1) in some descriptive tables [e.g. 4.1], we don’t need to see results to multiple decimal places, 2-3 would do; 2) there are multiple typos / instances of missing text, e.g. p5 [They], p6 [clutser], p9 [etc], p10 [is, attribute, time and], p13 [floating sentence]. A further copy-edit would clean these up; 3) formulae are not always fully/correctly notated. Minor point - for your loglinear models, it would be helpful to transform the exponentiated b’s into real numbers. E.g. in model 2, a one-unit change in cluster density is linked to ~39% increase in cluster entry rate. General comments (optional): Second marker comments: I had trouble making sense of many of the metrics used: they were not clearly explained and it was often impossible to tell whether their construction was appropriate to the data (since the extraction/aggregation process wasn’t clearly expleined either).

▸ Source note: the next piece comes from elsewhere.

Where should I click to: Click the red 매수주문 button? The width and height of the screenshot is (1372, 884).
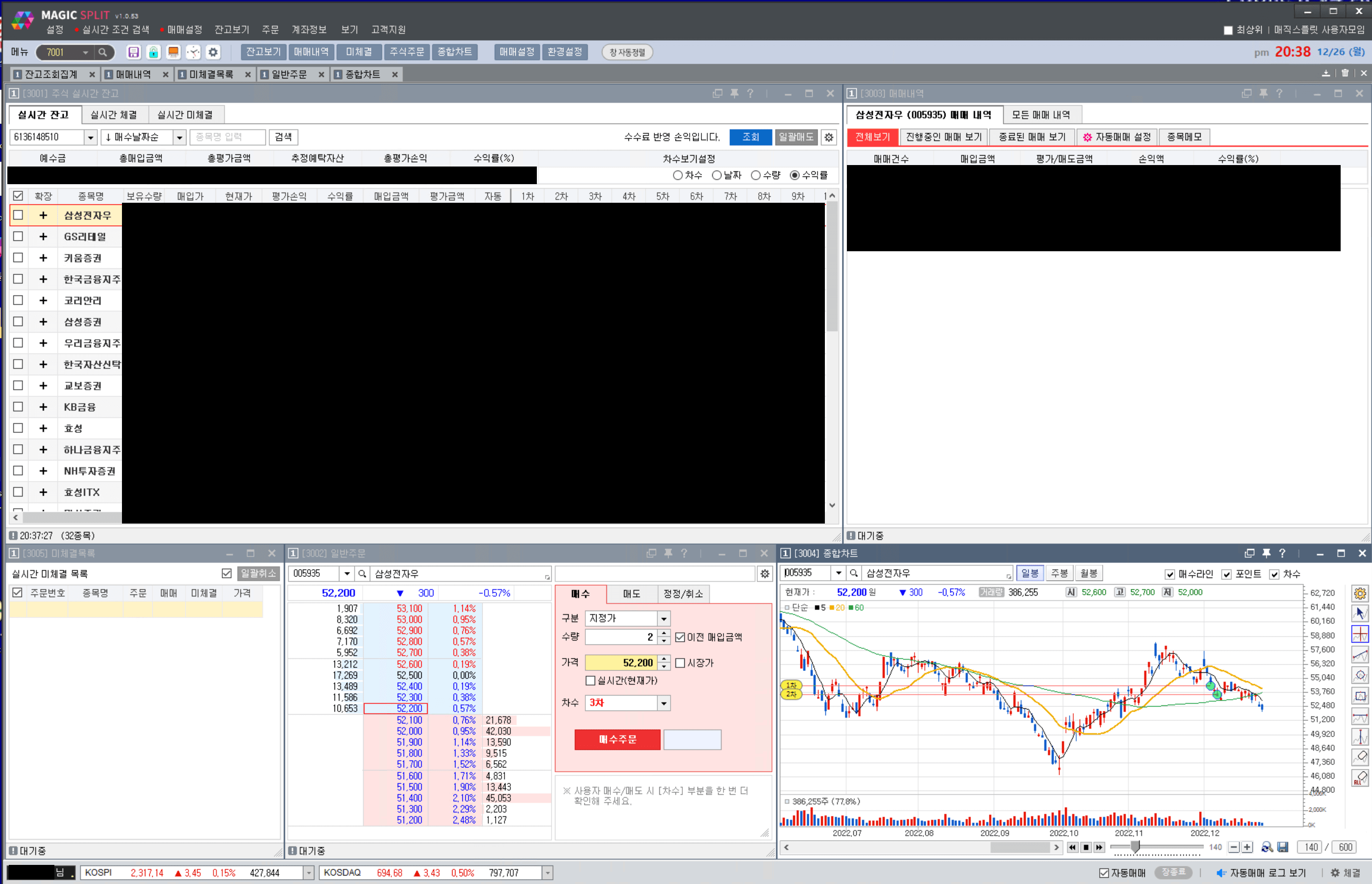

This makes it hard to interpret the finding that, for instance, ‘tech clustering’ is higher in areas we don’t associate with tech (I think it’s the way the HHI was used with no minimum threshold) and it is only, for instance, mentioned in passing that London was excluded from the analysis! There was no attempt to incorporate the type of industry, so Cambridge ‘tech cluster’ is very different from Reading/Slough/Maidenhead corridor, which is different againt from Bristol… I have a really hard time knowing if any of these results are meaningful: the entire analysis proceeds as if the data are ‘correct’ and the results as well. There’s no validation or attempts to connect the results to ‘pen portraits’ or other evdience (e.g. the literature!) of different areas. I may be being a bit harsh here.